One of the most successful ways, based on my trading experience, for determining exit points is to look at the reward:risk ratio of any trade. Applying a reward:risk ratio ensures well calibrated and pre-set exit points. If the trade doesn’t provide a favorable reward:risk, the trade is avoided, which helps eliminate low-quality trades from being taken. If the target (the “reward” portion of the trade) is reached on a trade, then the position is closed at the target price according to the strategy. If the stop loss is reached (the “risk” portion of the trade) then the manageable loss is accepted, and the trade is closed before the loss gets worse. There is no confusion on what to do: exit as planned, at the predetermined exit points, whether profitable or unprofitable. In my own trading, I like to have at least a 1.5:1 reward:risk for day trading, and a greater than 2:1 reward:risk when swing trading. This is the minimum recommended. It’s possible to find setups with ratios of 5:1, or even higher. That means that for every dollar you risk you stand to make five. I determine the reward:risk for each trade before I take it, based on the strength of the trend and how far the price is likely to move in my favor (for additional reading on how to analyze trends, see Trading Impulsive and Corrective Waves). If the using a basic 2:1 formula, then a stop loss placed 100 pips (if forex trading) from the entry point means the target (reward) must be at least 200 pips away from the entry point. With the reward:risk established, and orders set, the trader can sit back and let the trade run until one of these levels is reached and the trade is closed. The chart below provides an example of the reward:risk exit in action.

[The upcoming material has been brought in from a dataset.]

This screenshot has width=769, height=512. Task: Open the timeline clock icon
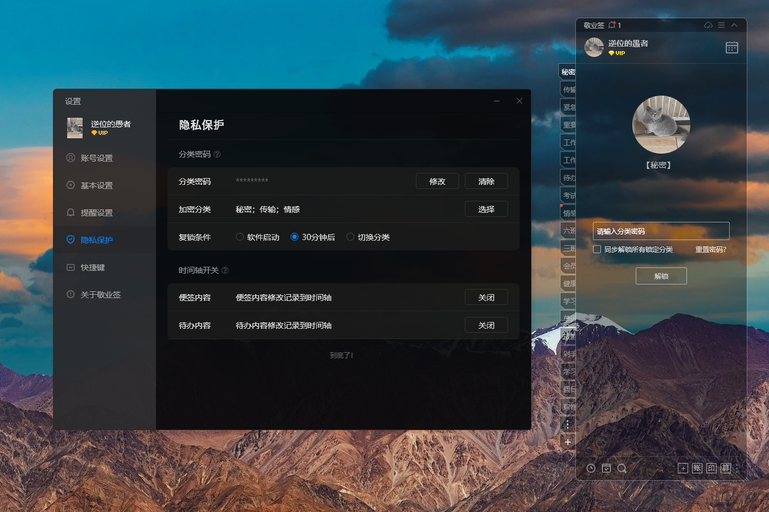coord(591,468)
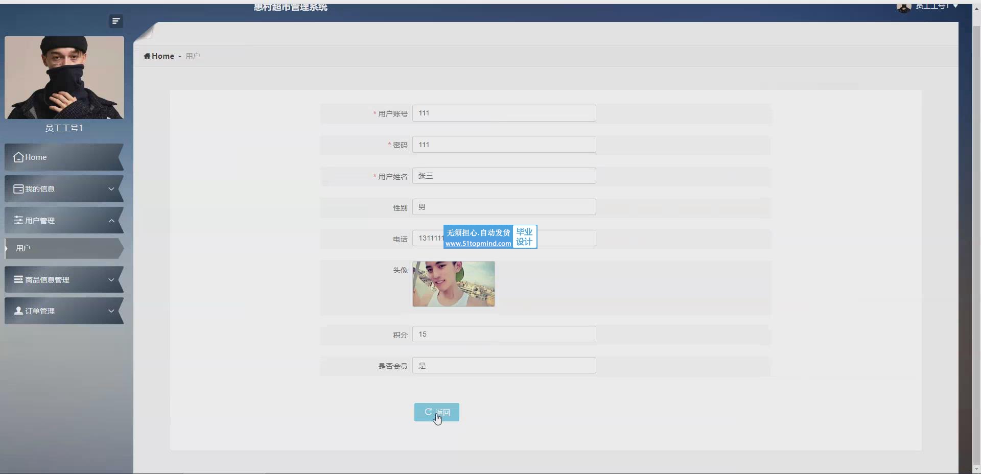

Source: My Forex Broker, FXOpen. The chart above represents a typical trend trade. The trend is up and I am buying during a pullback. I often wait for the price to consolidate (blue box) for several bars and then buy when the price moves above the high of the consolidation. In this case, the difference between the entry and my stop loss (placed just below the low of the consolidation) is 16 pips. We can see that even if the price only runs to the prior high, or even if it didn’t make it there, it is still possible to have a decent trade because we could have taken profits at 2:1, 3:1 or even 4:1 reward to risk ratios. All of which represent a good return on the risk we were taking. The reward:risk model is simple and effective, in theory. The challenge comes in making it all work together. For example, the target still needs to be a placed where it is likely to be reached. It doesn’t matter how good the reward:risk is if the price is unlikely to ever reach the profit target. A good target, with a favorable reward:risk, also requires a good entry technique.

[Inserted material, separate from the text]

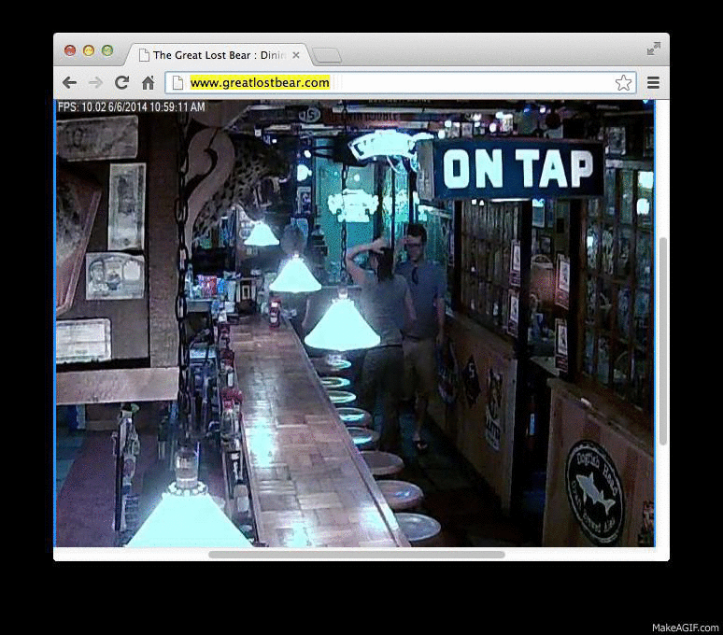723x635 pixels.
Task: Open a new tab with the new-tab button
Action: coord(326,55)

The entry and stop loss determine the risk part of the equation, so the smaller that risk is–but not soo small that the stop loss gets triggered unnecessarily–the easier is to have a favorable reward:risk. Sound confusing? Assume you are swing trading and buy a stock at a $50, placing a stop loss at $49. You are risking $1, and even if you placed a target at $53 to $55, that is a pretty reasonable expectation. The price only needs to move 10% to reach $55 (or 2% to hit the stop loss), for a 5:1 reward to risk. Many $50 stocks can move 10% quite easily within a week or two. But, if you buy at $50, and place a stop loss at $45, your risk is $5. Now you need to place a target at $60 or $65 (a 30% move) just to get a 2:1 or 3:1 reward to risk. A much bigger move is required to reach the target. Assume you risk $200 on both these trades. With the first trade, you can much more easily make $600 to $1000 on a conservative upward move. With the latter trade, the price needs to make a big jump just to make $400 or $600 (see Proper Position Sizing for an explanation of how this works). Let’s look at my forex trade above again, but this time let’s assume I got a much worse entry and used the same stop loss location.

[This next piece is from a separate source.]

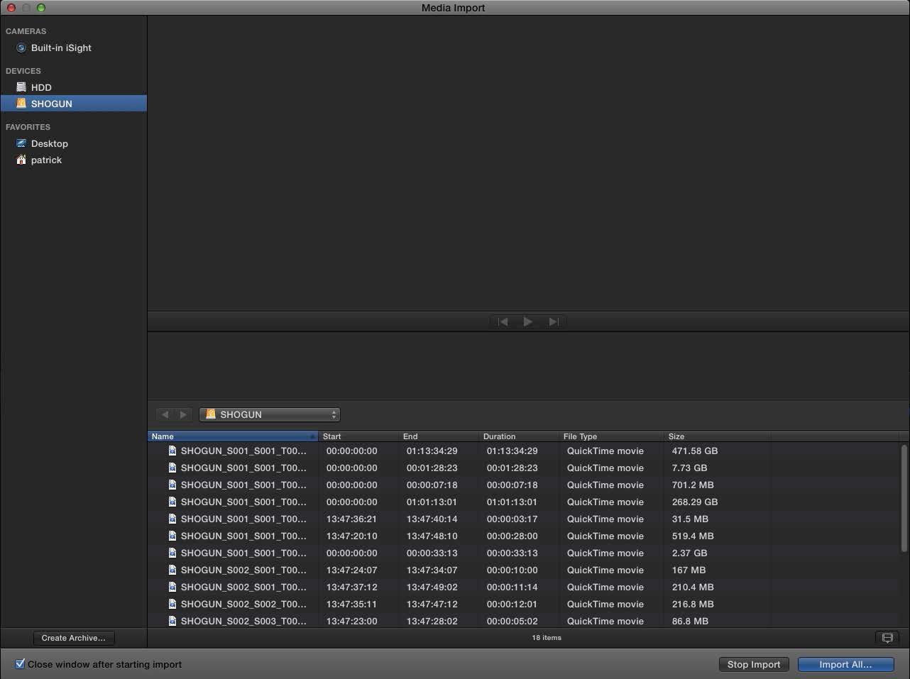Open the Desktop favorite folder
This screenshot has width=910, height=679.
[x=49, y=143]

The risk is now 38 pips, so just to get a 2:1 reward:risk I need to put my target 76 pips above my entry. Oops. As we can see, that ended up being too ambitious. The price may eventually make its way up to my target, but I could be in this trade for a long time…and for a small profit. Also, the price rallied in my direction but then pulled back and is trading near the entry point once again. For comparison, on my better entry (chart prior), I could already be out of this trade, have collected my bigger profit, and be looking for other trades. We want to keep our stop loss (distance from entry) as small as possible, but still out of the way of minor fluctuations, as this will allow us the best chance of taking high reward :risk trades where the target is still likely to get hit . For examples of how this plays out in day trading, see How to Day Trade Forex in 2 Hours or Less, and for swing trading see the Stock Market Swing Trading Video Course. The name of the game is to find setups that produce high reward:risk ratios, yet only require relatively conservative price moves to produce those ratios. Multiple Targets and Risk Reduction Exit. Another way to exit a trade is to use multiple targets, and reduce the risk as the targets are reached.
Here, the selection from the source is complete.